▸ **What the exercise asks**
Since the copy must hold text only, transcribe the data below exactly and omit the images.

▸ **Record excerpts**
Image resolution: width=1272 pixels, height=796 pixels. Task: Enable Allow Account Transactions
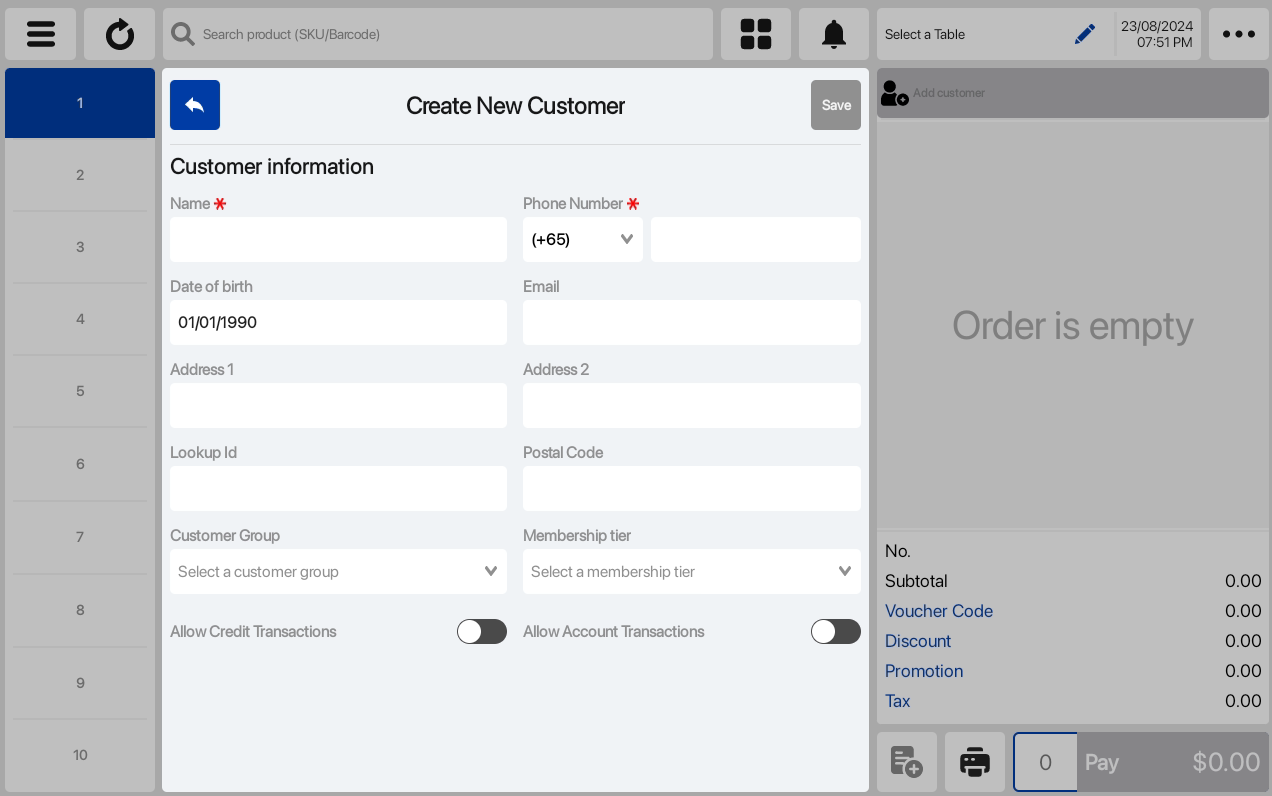pyautogui.click(x=836, y=631)
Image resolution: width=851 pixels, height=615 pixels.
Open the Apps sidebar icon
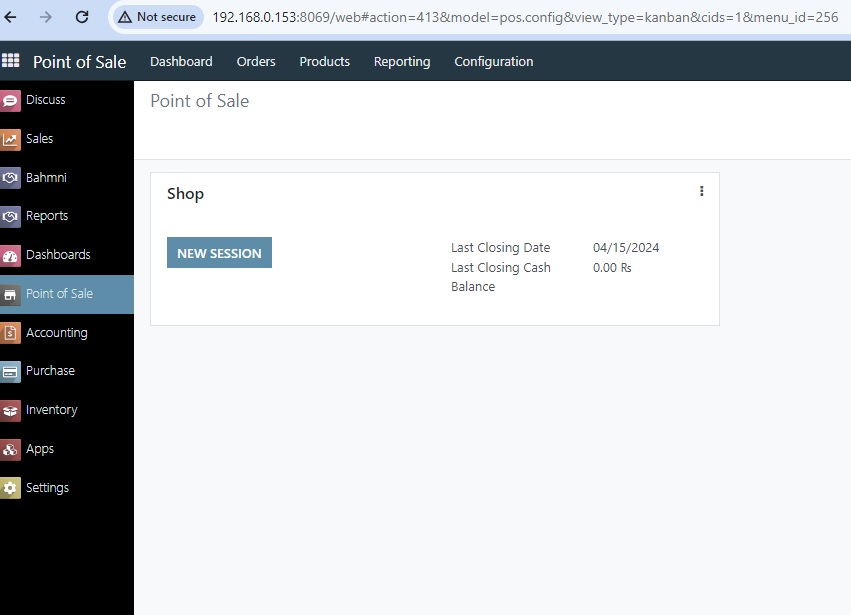[10, 449]
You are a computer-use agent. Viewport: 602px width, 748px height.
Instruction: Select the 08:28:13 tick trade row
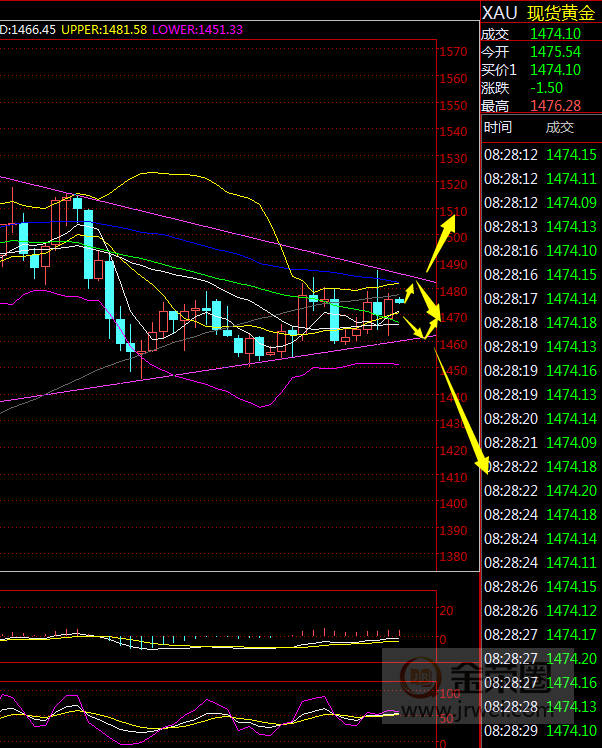tap(540, 227)
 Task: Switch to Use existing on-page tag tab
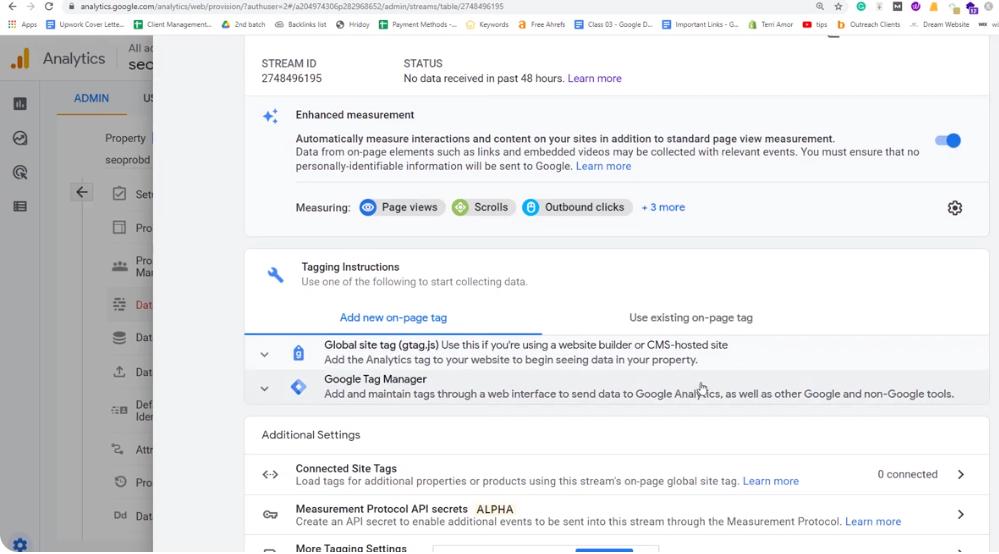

▸ **Exercise solution**
Image resolution: width=1272 pixels, height=796 pixels. Task: Enable Allow Account Transactions
pyautogui.click(x=836, y=631)
Image resolution: width=851 pixels, height=615 pixels.
Open the Apps sidebar icon
[10, 449]
You are a computer-use agent. Viewport: 602px width, 748px height.
Instruction: Select the 08:28:13 tick trade row
tap(540, 227)
 Task: Switch to Use existing on-page tag tab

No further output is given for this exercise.